Data extracted from a collection
··········

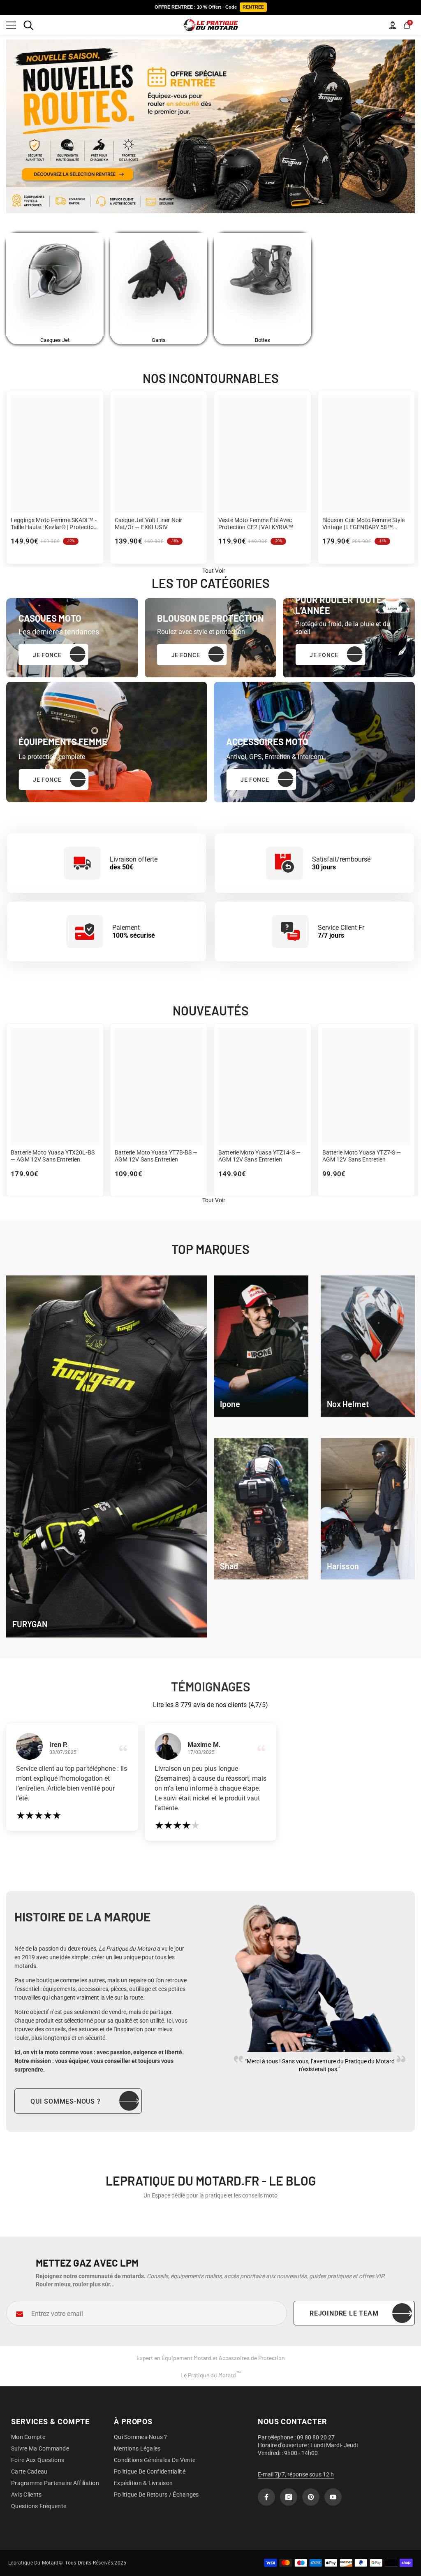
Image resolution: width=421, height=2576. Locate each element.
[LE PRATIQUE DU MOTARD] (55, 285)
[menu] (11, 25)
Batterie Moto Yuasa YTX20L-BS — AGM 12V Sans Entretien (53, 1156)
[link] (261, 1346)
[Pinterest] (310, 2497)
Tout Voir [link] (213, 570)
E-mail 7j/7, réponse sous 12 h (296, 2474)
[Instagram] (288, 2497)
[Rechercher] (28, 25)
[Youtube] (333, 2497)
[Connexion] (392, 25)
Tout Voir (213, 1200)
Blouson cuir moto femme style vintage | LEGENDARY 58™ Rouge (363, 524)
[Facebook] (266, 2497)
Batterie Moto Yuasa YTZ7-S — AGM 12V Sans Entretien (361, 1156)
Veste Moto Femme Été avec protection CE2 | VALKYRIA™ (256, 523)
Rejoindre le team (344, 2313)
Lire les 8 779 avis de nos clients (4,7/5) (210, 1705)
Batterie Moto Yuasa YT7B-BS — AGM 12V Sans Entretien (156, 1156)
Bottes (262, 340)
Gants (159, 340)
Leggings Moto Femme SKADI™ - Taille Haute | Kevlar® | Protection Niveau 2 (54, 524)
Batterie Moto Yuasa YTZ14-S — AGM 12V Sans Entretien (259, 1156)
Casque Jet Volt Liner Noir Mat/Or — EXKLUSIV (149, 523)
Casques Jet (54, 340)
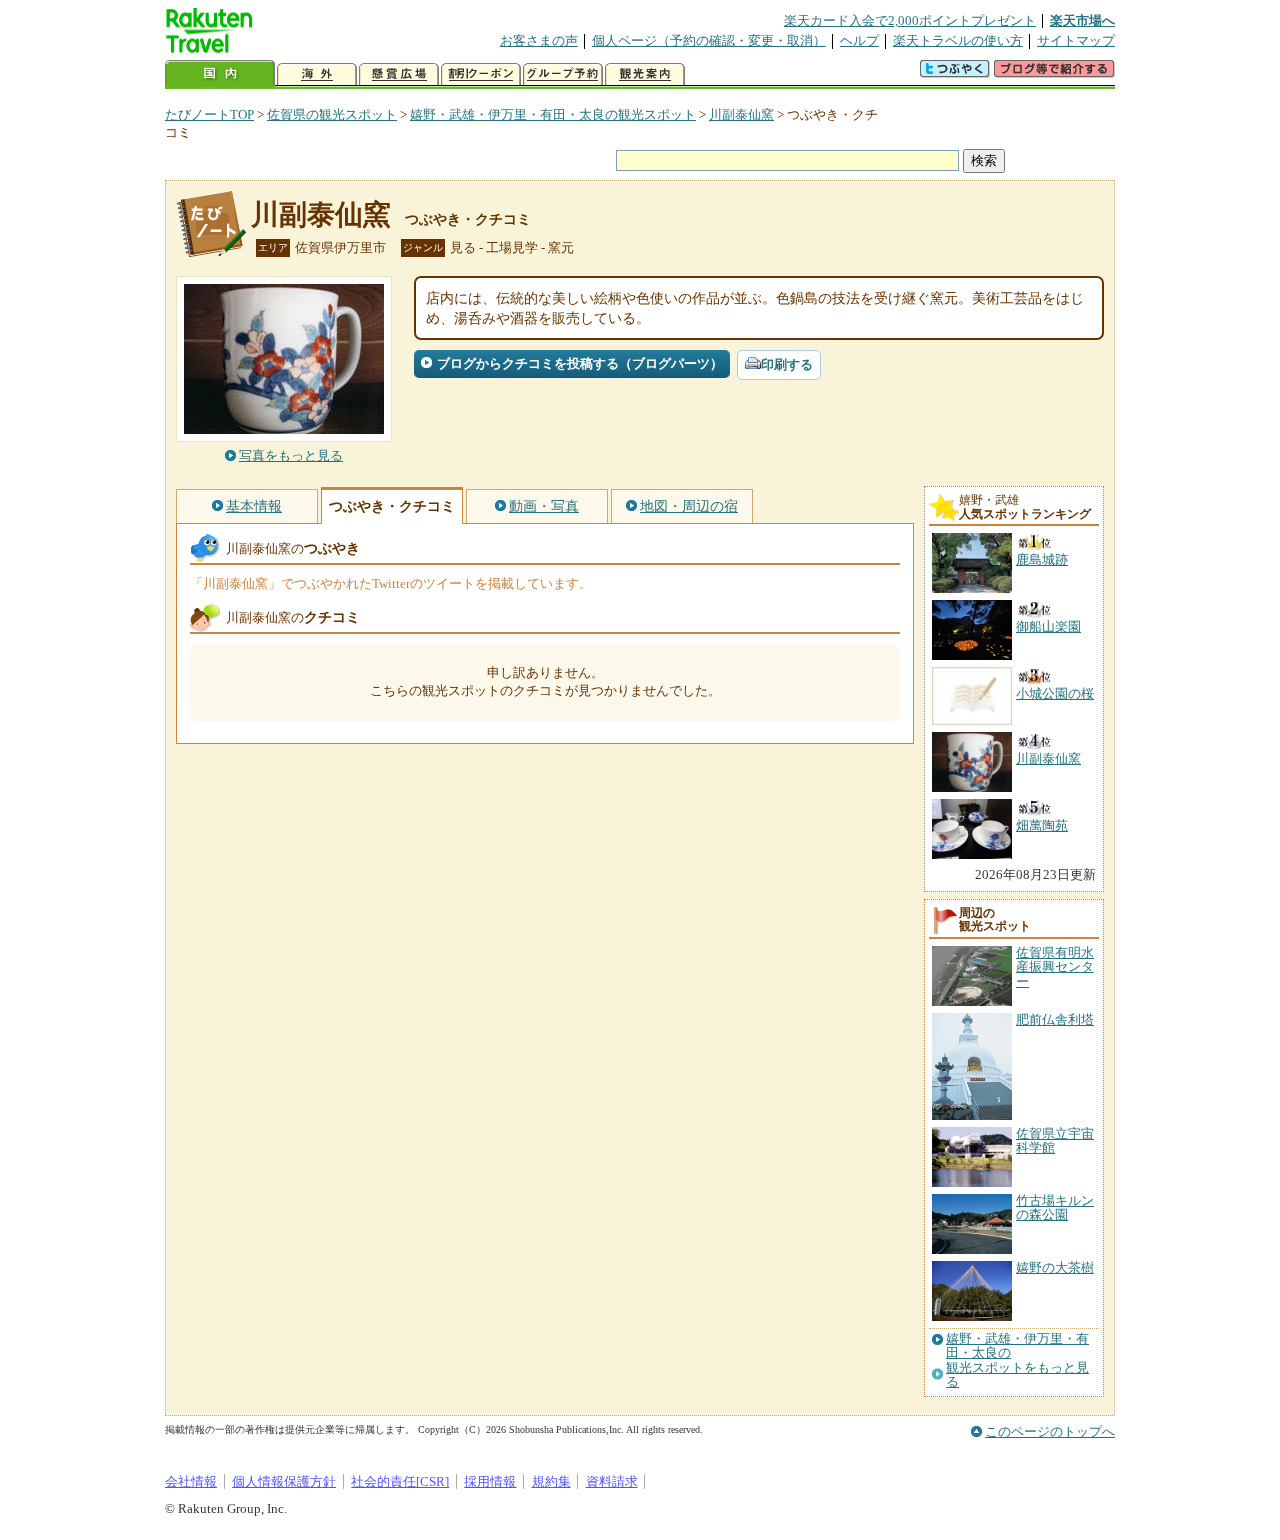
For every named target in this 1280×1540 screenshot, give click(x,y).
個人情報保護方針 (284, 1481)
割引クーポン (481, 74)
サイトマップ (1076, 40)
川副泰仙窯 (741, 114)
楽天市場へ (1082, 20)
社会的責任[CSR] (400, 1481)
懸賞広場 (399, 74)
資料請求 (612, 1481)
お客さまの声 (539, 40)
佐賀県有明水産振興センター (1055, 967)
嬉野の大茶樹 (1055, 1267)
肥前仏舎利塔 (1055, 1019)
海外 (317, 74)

··········

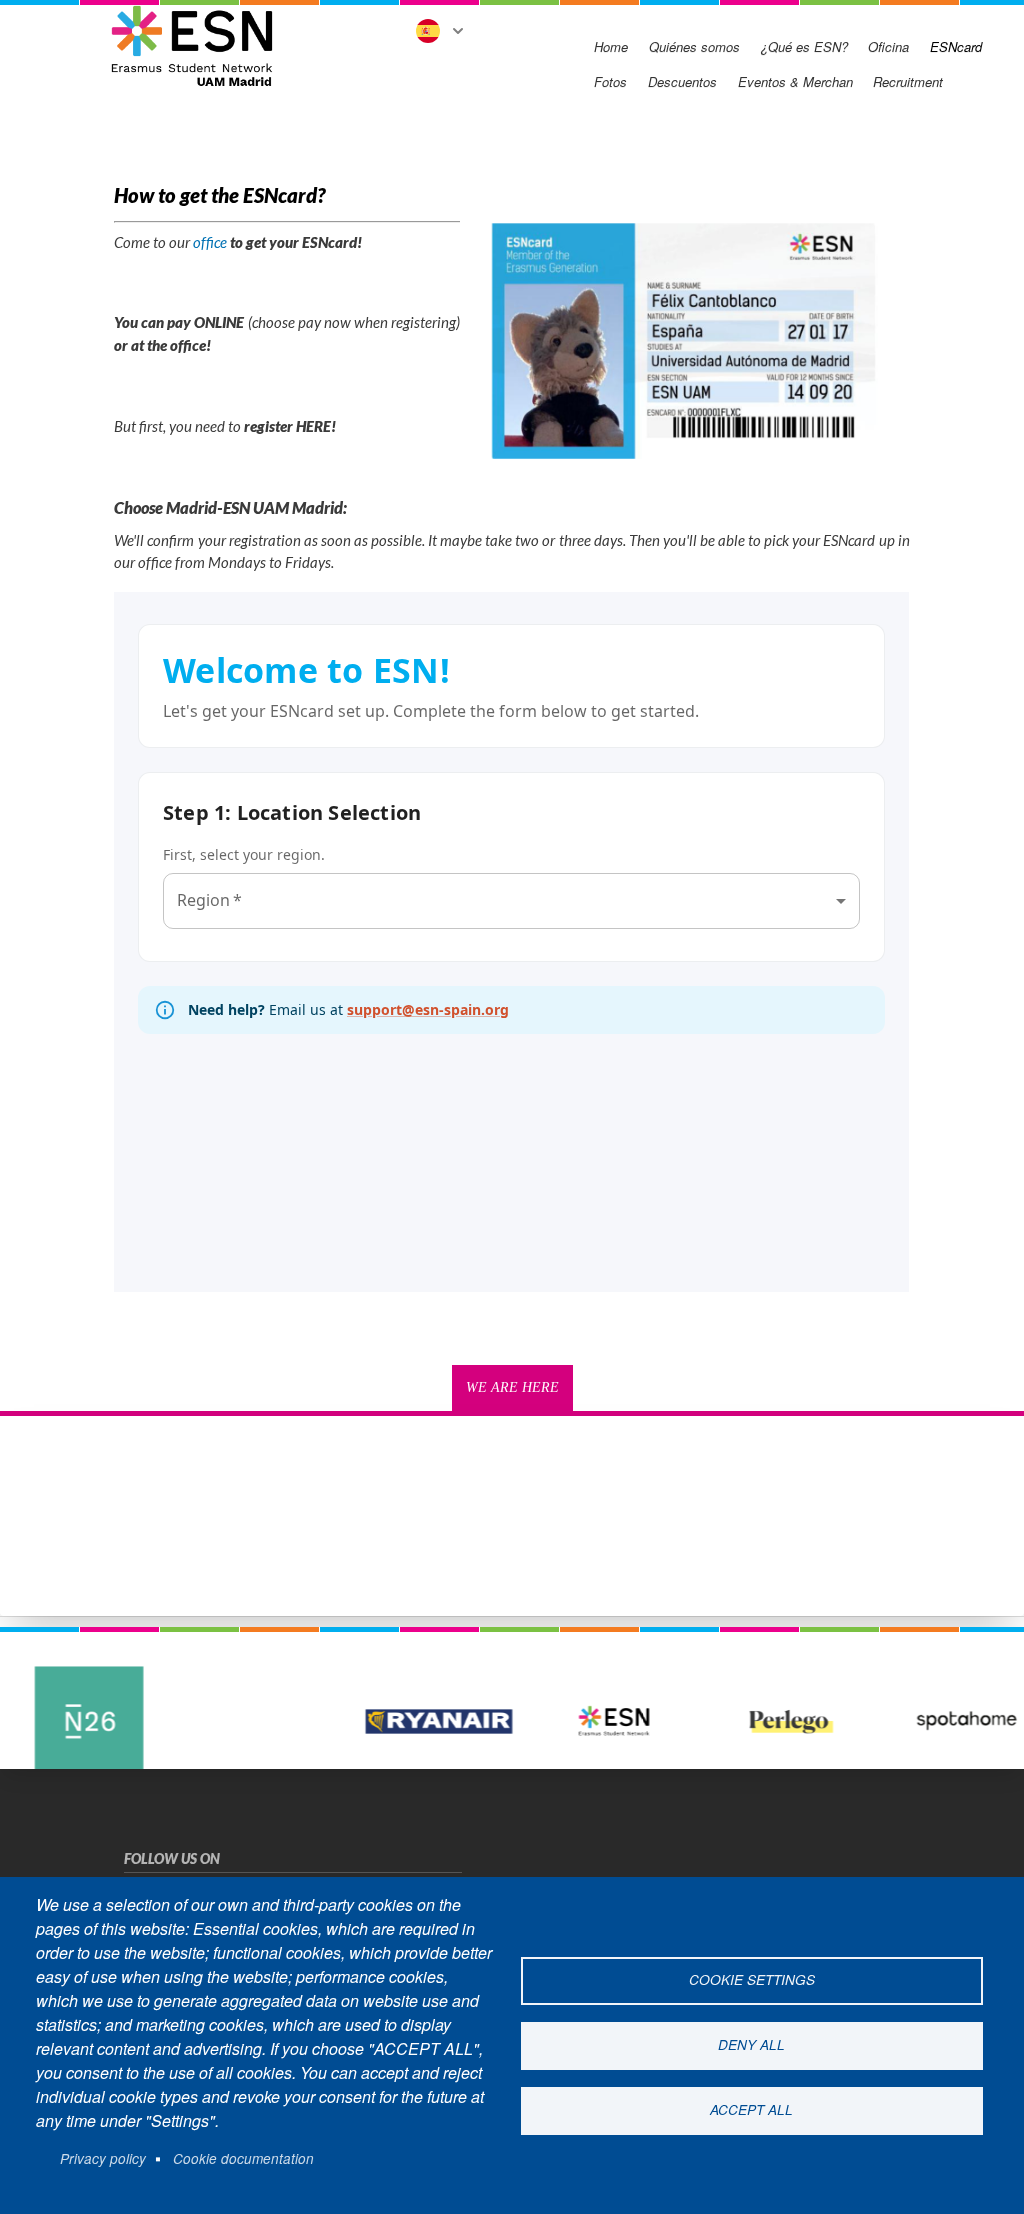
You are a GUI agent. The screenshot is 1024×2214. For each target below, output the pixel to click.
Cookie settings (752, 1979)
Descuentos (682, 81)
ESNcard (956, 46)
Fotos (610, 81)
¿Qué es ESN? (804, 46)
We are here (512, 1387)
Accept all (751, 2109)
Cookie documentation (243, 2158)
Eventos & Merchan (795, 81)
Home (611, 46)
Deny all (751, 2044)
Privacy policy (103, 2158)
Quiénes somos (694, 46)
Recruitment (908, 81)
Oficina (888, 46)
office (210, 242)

··········

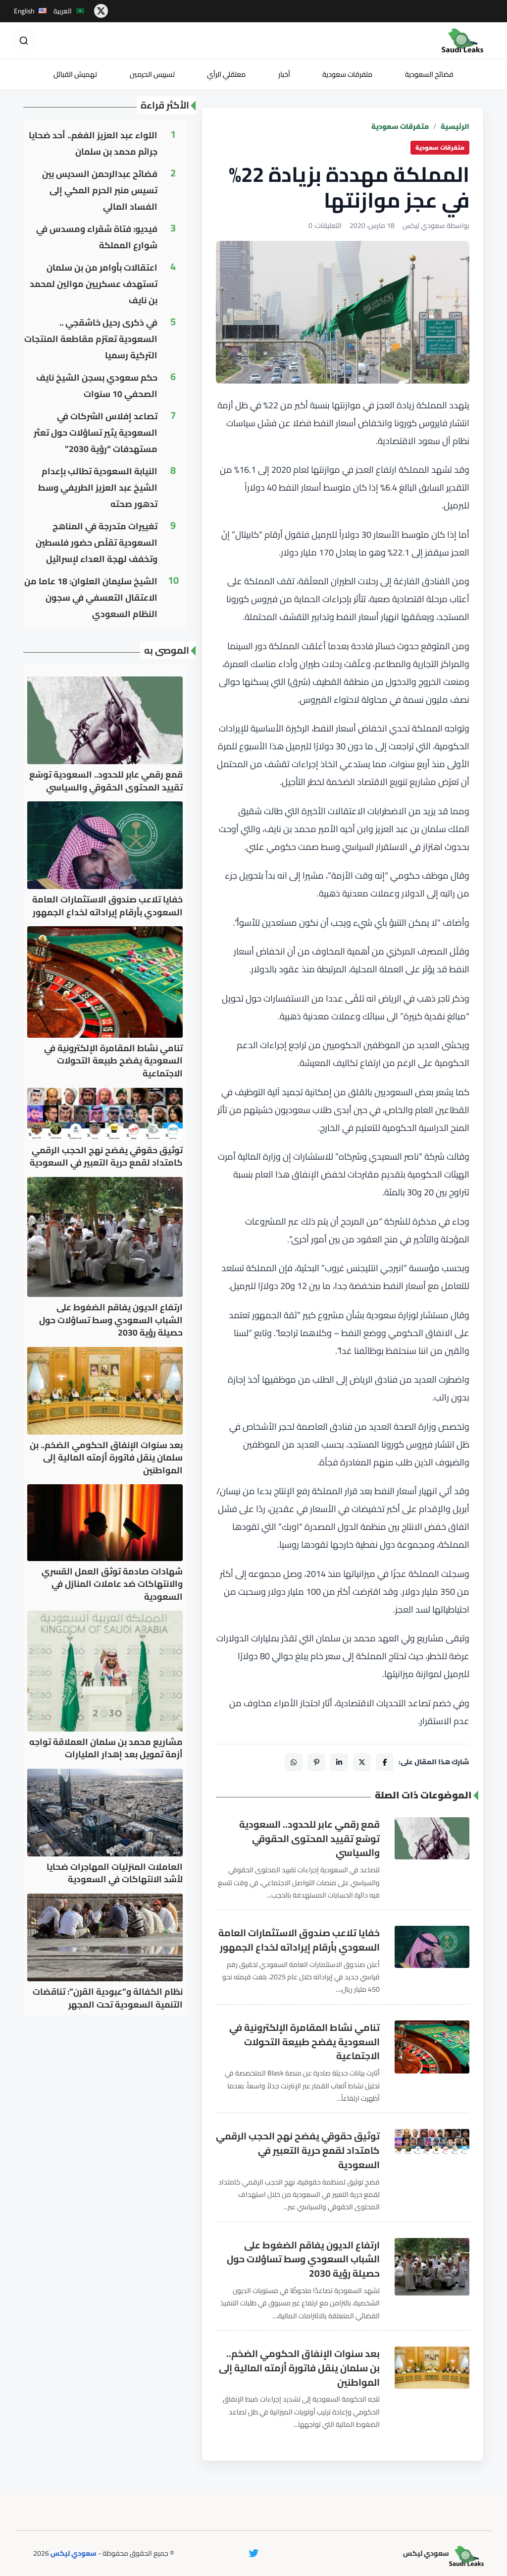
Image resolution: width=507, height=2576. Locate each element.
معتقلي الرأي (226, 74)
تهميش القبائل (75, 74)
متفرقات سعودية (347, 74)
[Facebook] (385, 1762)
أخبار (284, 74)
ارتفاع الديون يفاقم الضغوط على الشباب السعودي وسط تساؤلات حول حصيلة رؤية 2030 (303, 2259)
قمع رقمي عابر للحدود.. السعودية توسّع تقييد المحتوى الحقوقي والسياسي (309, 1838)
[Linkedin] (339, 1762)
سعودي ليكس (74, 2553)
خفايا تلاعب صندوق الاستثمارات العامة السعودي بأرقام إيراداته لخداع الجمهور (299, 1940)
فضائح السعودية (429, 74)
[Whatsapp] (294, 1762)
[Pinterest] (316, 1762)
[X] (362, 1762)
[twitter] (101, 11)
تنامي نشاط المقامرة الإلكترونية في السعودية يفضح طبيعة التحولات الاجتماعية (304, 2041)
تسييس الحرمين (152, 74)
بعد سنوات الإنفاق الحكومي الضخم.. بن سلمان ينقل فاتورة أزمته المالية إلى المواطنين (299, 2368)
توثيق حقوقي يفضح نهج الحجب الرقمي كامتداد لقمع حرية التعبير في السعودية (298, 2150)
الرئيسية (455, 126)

··········

## Your instructions
If a line in the records above includes the string "Yuasa", copy it.

## Response to this exercise
Batterie Moto Yuasa YTX20L-BS — AGM 12V Sans Entretien (53, 1156)
Batterie Moto Yuasa YTZ7-S — AGM 12V Sans Entretien (361, 1156)
Batterie Moto Yuasa YT7B-BS — AGM 12V Sans Entretien (156, 1156)
Batterie Moto Yuasa YTZ14-S — AGM 12V Sans Entretien (259, 1156)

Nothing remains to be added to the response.